None of the 12 animals from the uninfected control group had a positive skin test. All of the M. bovis–infected animals were skin test positive. The mean increase in skin thickness for the naturally infected animals was 5.8 mm (range: 2–11.5 mm) and 16.5 mm (range: 6–29 mm) for the experimentally infected animals. This difference was statistically different (p < 0.05).

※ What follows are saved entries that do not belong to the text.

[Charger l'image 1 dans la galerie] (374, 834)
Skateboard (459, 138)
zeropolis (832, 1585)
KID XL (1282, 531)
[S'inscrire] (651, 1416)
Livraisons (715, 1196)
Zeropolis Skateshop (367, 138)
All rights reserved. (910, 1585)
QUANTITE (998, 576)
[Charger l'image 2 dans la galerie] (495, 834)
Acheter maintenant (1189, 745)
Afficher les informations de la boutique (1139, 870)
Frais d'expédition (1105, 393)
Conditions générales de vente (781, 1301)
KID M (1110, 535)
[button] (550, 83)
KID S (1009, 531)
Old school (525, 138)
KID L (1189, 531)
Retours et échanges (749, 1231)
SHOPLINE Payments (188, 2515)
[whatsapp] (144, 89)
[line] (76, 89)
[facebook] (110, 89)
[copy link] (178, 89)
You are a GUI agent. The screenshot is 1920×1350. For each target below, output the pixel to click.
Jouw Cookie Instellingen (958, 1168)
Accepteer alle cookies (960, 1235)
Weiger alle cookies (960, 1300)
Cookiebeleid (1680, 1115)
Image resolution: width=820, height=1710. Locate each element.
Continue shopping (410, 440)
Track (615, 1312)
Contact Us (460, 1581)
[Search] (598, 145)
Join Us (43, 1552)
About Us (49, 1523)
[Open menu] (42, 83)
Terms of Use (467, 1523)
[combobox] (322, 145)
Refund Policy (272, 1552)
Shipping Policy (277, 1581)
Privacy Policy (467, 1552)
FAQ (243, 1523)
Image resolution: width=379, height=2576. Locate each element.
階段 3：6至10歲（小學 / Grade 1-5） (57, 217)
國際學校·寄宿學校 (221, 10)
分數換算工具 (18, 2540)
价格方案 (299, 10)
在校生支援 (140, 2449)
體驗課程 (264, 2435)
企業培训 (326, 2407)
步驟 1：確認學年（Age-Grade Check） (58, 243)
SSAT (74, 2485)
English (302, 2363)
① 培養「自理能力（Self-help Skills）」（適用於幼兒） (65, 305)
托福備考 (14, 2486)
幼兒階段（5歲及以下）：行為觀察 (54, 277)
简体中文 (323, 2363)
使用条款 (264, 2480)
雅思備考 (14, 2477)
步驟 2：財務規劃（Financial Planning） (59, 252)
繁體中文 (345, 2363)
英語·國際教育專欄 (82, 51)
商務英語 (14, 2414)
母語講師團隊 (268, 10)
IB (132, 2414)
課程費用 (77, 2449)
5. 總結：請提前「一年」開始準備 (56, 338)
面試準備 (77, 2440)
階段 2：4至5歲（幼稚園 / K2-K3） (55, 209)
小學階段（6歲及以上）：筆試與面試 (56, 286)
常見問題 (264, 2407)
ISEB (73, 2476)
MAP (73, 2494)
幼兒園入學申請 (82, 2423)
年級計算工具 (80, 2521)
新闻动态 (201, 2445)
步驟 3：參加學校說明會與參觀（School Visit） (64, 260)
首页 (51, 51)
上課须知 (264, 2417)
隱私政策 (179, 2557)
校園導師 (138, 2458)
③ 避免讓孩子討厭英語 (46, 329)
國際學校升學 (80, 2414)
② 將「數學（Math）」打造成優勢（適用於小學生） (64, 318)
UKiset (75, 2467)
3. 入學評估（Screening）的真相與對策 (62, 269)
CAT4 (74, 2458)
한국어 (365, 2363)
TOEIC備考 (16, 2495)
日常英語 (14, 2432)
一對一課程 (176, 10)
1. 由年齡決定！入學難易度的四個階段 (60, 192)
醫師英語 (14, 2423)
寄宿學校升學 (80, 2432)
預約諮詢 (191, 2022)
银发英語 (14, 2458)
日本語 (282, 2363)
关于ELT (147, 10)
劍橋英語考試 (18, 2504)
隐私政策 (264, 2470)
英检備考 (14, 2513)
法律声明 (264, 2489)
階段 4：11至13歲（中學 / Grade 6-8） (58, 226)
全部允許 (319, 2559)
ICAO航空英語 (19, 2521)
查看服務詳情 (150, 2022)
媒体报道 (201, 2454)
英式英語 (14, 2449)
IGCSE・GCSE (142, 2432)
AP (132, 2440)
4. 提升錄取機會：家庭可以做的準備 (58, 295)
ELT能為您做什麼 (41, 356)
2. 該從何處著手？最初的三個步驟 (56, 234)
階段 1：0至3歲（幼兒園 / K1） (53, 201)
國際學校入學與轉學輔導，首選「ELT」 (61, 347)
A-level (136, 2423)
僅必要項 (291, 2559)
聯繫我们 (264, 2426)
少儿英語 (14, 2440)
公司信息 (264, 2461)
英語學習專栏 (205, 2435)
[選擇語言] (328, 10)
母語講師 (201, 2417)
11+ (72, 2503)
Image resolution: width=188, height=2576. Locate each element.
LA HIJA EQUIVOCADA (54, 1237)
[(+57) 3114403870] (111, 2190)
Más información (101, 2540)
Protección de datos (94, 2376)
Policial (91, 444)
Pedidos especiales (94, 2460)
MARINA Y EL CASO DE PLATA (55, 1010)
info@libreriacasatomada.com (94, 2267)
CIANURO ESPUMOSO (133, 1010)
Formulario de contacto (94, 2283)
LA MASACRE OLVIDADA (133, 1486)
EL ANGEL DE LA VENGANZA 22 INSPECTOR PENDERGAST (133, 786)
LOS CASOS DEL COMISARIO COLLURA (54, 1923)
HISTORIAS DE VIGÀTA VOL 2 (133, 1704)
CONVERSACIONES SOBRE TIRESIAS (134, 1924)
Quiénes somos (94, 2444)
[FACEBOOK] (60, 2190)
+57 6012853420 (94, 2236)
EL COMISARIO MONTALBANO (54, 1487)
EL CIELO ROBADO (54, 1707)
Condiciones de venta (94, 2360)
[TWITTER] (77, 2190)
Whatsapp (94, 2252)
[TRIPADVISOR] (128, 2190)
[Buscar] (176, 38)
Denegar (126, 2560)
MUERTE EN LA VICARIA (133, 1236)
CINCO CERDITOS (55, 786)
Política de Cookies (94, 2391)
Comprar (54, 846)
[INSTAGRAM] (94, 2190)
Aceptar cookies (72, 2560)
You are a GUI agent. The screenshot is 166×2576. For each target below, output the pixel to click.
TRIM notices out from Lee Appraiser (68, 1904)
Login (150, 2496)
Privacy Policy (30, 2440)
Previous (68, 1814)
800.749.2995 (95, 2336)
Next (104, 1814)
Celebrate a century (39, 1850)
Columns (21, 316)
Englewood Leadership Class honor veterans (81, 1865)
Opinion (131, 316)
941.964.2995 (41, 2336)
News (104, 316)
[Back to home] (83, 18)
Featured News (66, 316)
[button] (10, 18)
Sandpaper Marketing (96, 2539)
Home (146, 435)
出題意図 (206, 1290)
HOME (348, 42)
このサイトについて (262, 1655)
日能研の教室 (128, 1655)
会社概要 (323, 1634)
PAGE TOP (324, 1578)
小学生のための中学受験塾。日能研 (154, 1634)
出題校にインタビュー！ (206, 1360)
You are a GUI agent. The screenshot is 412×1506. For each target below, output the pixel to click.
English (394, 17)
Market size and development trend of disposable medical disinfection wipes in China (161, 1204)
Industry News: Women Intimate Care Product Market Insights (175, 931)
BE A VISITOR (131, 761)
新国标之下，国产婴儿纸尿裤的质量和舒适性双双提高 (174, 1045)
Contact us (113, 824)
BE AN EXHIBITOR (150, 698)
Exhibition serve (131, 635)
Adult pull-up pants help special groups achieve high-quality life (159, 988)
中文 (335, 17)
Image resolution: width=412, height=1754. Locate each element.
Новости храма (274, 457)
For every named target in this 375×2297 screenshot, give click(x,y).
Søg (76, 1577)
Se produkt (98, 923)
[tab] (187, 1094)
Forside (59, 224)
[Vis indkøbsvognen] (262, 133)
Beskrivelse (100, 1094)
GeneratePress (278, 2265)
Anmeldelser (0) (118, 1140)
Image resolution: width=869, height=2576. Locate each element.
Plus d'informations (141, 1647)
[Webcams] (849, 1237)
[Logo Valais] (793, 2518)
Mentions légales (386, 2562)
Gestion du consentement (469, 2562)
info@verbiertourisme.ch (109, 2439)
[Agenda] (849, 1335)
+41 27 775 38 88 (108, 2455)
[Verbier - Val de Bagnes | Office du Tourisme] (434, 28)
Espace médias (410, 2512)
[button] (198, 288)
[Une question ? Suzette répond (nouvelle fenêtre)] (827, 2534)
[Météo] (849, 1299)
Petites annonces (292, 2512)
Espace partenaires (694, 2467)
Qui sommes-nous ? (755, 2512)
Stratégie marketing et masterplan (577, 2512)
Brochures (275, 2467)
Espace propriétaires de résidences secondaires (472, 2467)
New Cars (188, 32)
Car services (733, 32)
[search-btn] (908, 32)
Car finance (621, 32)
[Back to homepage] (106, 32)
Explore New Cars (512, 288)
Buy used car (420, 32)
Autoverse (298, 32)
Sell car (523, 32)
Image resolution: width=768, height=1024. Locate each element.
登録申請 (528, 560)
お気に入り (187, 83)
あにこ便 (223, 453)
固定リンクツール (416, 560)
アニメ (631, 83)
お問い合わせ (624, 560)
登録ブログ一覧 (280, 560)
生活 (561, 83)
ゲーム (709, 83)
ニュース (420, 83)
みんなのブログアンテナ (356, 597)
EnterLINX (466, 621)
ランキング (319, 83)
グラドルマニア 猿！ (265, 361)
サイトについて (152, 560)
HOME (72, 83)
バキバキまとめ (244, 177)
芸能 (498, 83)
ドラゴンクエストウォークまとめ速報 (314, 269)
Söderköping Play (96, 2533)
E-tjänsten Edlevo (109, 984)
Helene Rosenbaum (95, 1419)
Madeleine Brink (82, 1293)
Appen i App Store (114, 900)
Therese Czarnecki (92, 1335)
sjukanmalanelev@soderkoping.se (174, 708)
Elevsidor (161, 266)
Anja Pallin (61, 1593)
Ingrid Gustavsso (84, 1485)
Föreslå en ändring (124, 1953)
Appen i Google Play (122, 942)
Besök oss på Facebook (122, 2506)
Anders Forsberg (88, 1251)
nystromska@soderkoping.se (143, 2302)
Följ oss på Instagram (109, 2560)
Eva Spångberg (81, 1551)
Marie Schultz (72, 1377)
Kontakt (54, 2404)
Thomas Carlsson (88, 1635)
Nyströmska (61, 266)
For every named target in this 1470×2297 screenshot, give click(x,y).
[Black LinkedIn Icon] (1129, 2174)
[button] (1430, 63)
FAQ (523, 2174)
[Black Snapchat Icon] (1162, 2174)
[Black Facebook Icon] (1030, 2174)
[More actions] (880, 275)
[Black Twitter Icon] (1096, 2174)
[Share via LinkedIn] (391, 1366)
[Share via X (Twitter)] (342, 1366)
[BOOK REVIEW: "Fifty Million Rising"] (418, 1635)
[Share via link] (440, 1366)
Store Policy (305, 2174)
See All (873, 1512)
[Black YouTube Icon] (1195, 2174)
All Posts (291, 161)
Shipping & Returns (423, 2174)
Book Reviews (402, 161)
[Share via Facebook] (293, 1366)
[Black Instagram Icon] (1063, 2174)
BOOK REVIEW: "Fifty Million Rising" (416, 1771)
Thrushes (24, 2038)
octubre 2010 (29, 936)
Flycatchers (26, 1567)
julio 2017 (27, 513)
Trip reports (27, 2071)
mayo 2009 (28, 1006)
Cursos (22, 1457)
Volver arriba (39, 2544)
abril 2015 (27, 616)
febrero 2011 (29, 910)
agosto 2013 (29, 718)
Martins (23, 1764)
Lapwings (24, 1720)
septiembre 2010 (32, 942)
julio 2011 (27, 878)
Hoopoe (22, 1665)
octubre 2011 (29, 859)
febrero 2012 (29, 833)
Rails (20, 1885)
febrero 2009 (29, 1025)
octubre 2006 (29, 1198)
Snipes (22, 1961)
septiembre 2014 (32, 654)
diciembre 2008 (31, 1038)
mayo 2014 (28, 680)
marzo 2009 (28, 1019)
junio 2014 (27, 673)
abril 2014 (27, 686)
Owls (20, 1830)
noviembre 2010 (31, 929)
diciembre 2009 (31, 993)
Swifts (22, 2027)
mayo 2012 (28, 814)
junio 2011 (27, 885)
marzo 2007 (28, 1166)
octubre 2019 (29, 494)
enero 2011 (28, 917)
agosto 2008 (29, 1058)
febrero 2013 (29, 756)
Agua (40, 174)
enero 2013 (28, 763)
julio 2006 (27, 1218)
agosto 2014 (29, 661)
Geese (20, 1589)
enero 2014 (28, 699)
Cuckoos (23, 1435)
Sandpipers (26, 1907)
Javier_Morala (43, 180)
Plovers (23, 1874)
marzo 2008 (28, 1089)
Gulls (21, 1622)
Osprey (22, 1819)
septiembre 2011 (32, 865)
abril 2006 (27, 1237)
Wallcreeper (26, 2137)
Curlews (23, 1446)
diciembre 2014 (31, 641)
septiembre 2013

The differential, bovine PPD minus avian PPD, and ESAT6/CFP10 minus negative control IFN-γ responses of the 12 uninfected controls and the 2 groups of M. bovis–infected animals are shown in Figure 1, and the proportion of animals responding positively are shown in Table 1. For the experimentally and naturally infected animals, the mean differential responses for both the PPD and ESAT6/CFP10 tests were significantly greater for samples processed 8 h postcollection compared to the same samples processed 30 and 36 h postcollection, for all 3 d of blood collection, namely injection day, read day, and 11–19 dpi (p < 0.05; Fig. 1). Differential responses in both the PPD and ESAT6CFP10 tests were significantly greater for samples processed 30 h postcollection compared with the same samples processed at 36 h for the experimentally infected animals at read day and 11–19 dpi (p < 0.05; Fig. 1). Differences in the responses between 30 and 36 h for the naturally infected animals at the 3 sampling days were not significant for both the PPD and ESAT6/CFP10 tests. For the control uninfected animals, the mean differential responses in the PPD test were <0 given that the responses to avian PPD were greater than those for bovine PPD. Responses for samples processed 8 h postcollection were greater for the same samples processed at 30 and 36 h on the injection and read days, whereas the only significant differences between the 30 and 36 h processed samples were for the 11–19 dpi samples (p < 0.05; Fig. 1). For the ESAT6/CFP10 test, there were minimal differences in responses for the uninfected animals for blood samples processed at 8, 30, and 36 h postcollection. The effect of skin testing had little influence on the IFN-γ test, with no significant differences observed for individual animals for samples collected on the injection day, read day, and 11–19 dpi (Fig. 1).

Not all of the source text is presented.